- TASK GOAL -
Reproduce word for word every line from the one containing "Image resolution: width=474" through the end of the records, inclusive. Omit the pictures from your answer.

(Element and text location data)
## Start

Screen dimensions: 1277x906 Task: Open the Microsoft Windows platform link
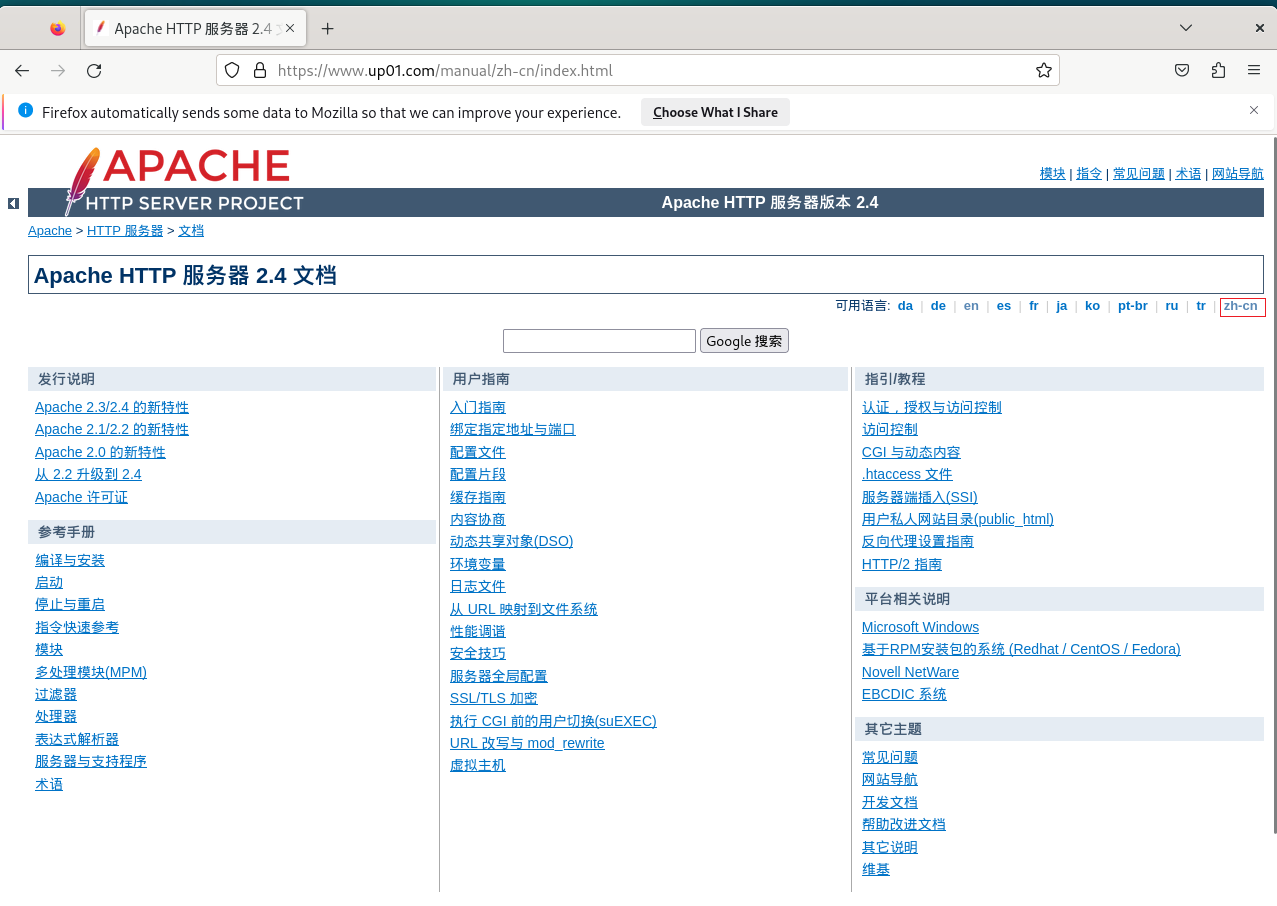click(920, 627)
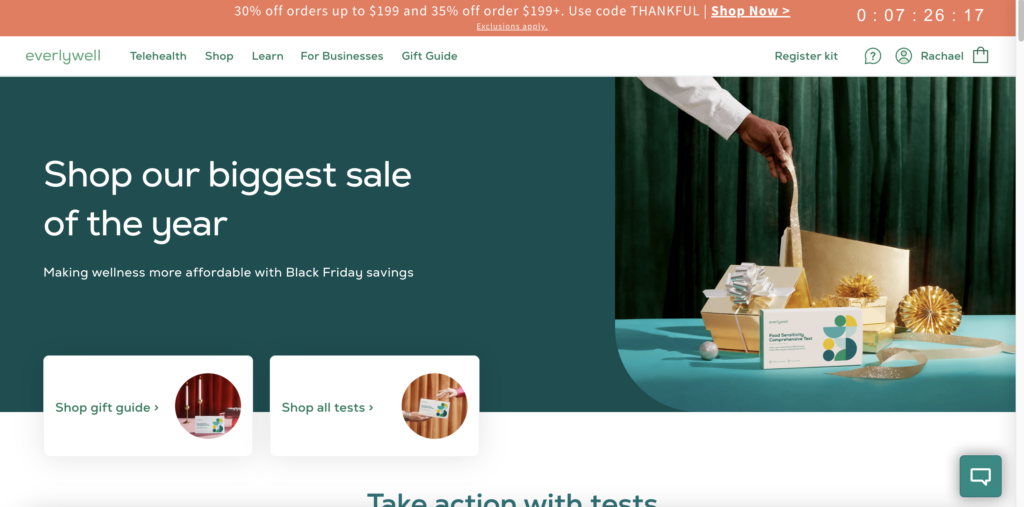Image resolution: width=1024 pixels, height=507 pixels.
Task: Go to For Businesses page
Action: (x=342, y=56)
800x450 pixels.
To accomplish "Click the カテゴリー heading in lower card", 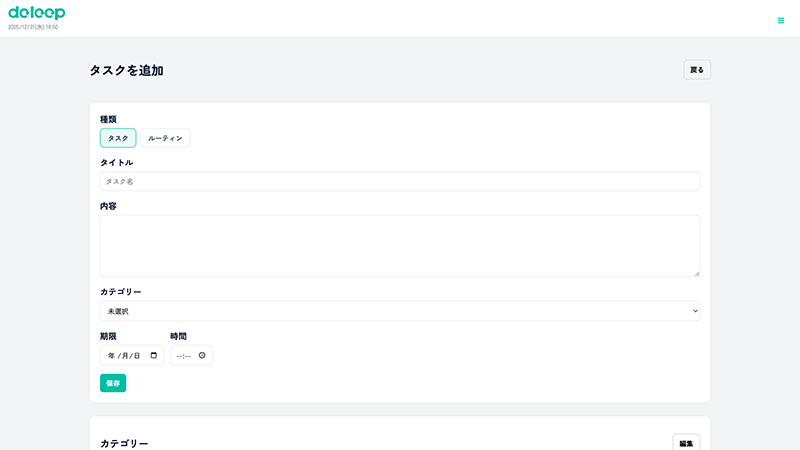I will (x=124, y=443).
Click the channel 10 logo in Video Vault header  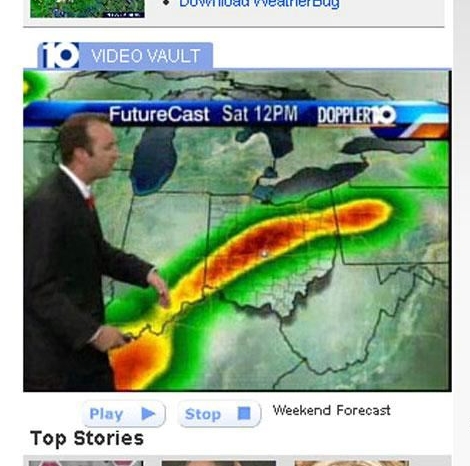tap(59, 55)
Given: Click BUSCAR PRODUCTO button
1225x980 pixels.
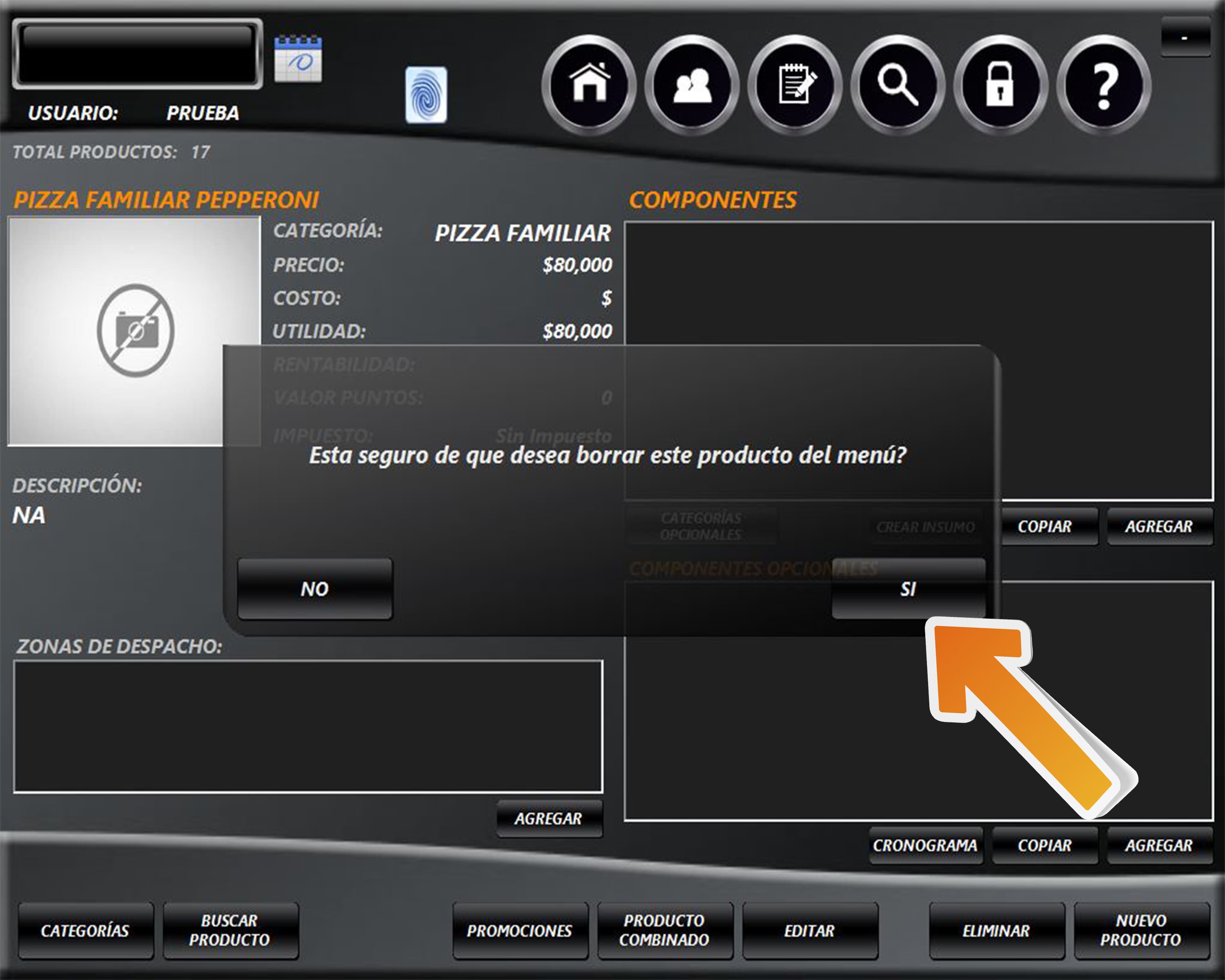Looking at the screenshot, I should (230, 931).
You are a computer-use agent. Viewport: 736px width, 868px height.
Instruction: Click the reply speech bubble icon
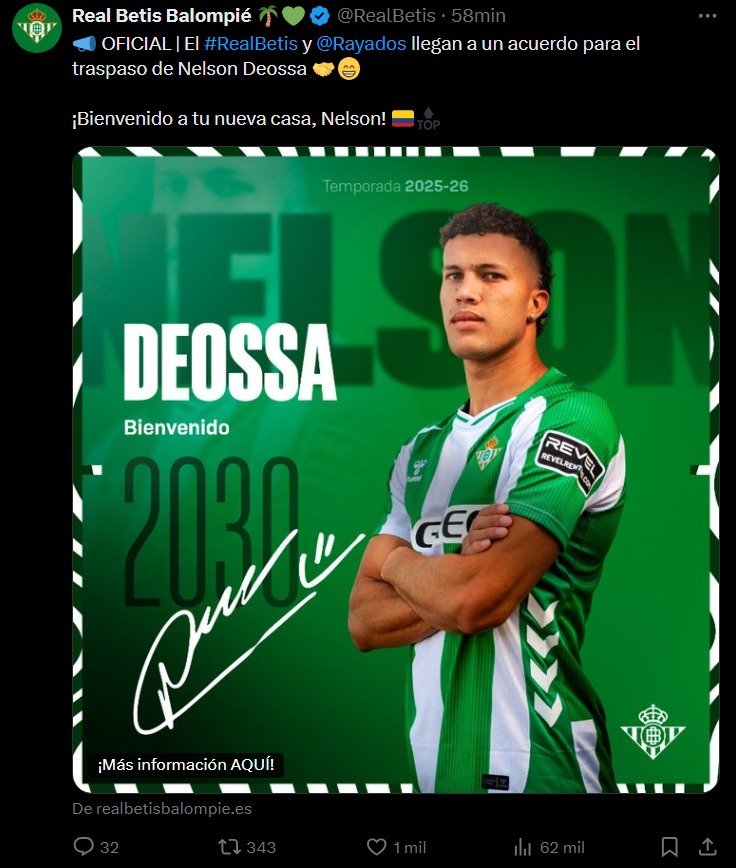click(x=84, y=846)
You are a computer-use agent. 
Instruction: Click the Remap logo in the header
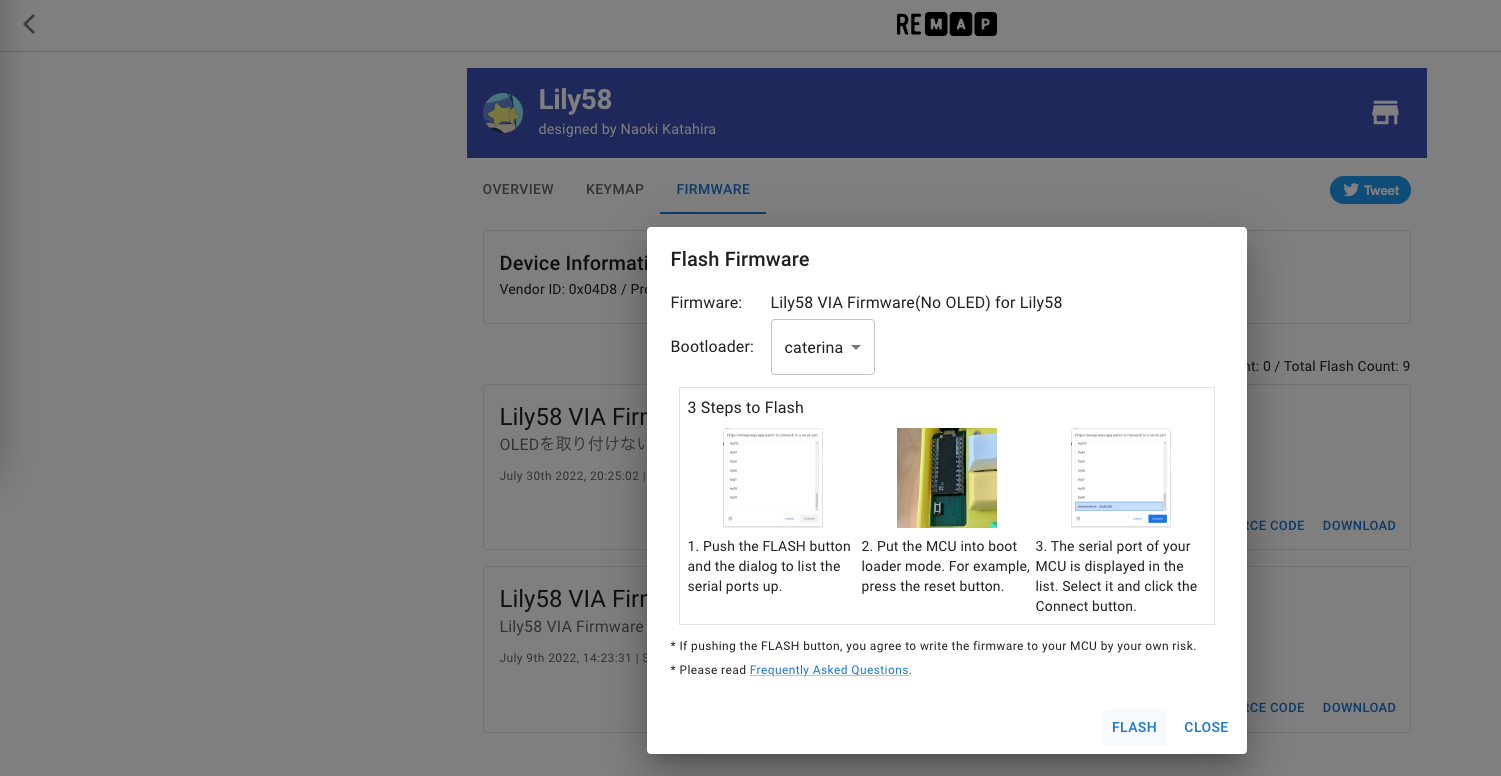coord(946,25)
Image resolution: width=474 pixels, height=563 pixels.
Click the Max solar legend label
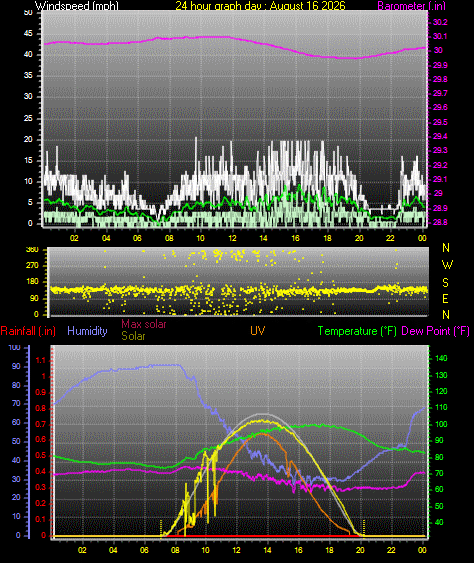coord(144,324)
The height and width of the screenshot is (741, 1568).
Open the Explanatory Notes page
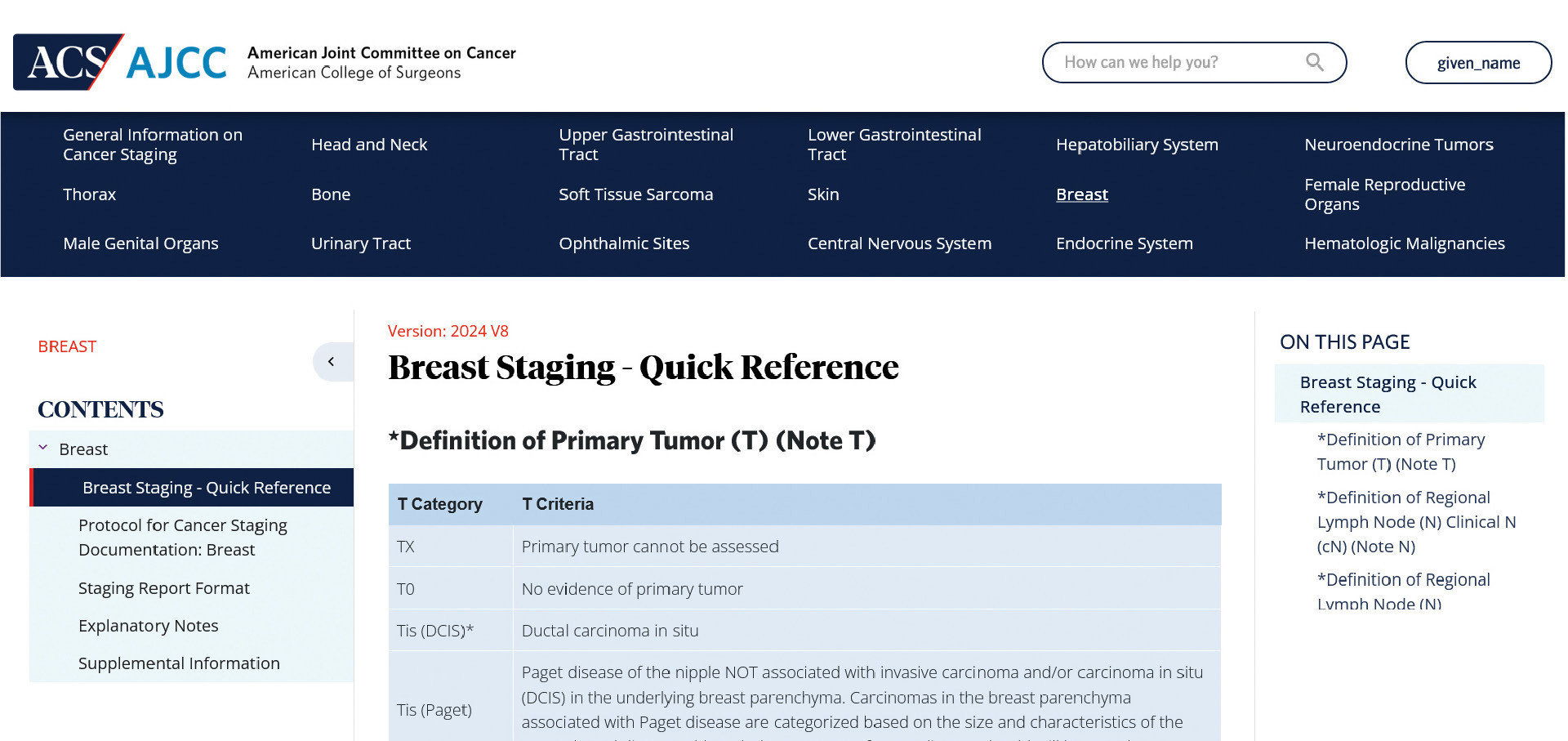tap(148, 626)
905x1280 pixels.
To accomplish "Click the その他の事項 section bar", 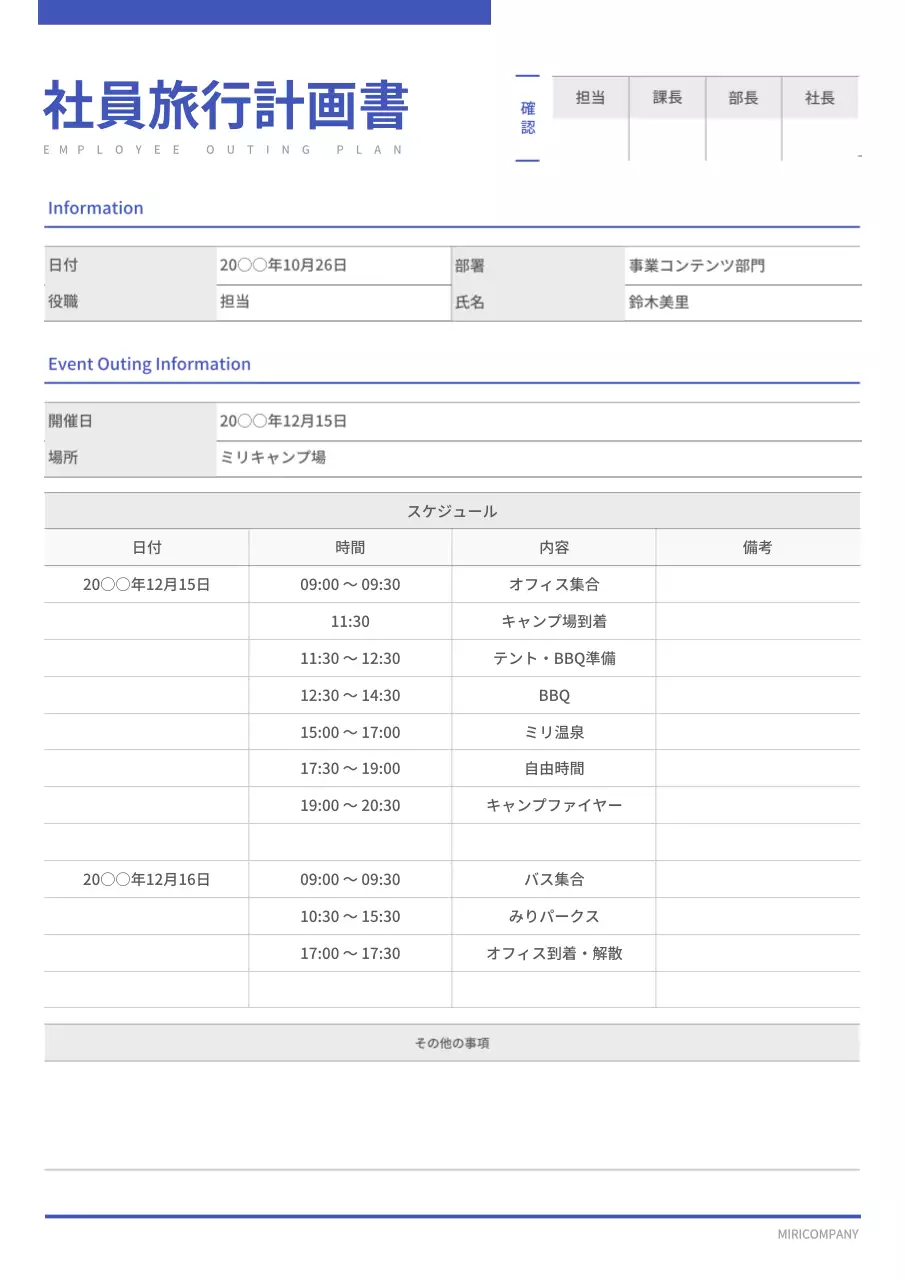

## End

- SOLUTION FOR THIS PROBLEM -
Image resolution: width=474 pixels, height=563 pixels.
Click the Max solar legend label
coord(144,324)
The height and width of the screenshot is (741, 1568).
Open the Explanatory Notes page
tap(148, 626)
905x1280 pixels.
To accomplish "Click the その他の事項 section bar", 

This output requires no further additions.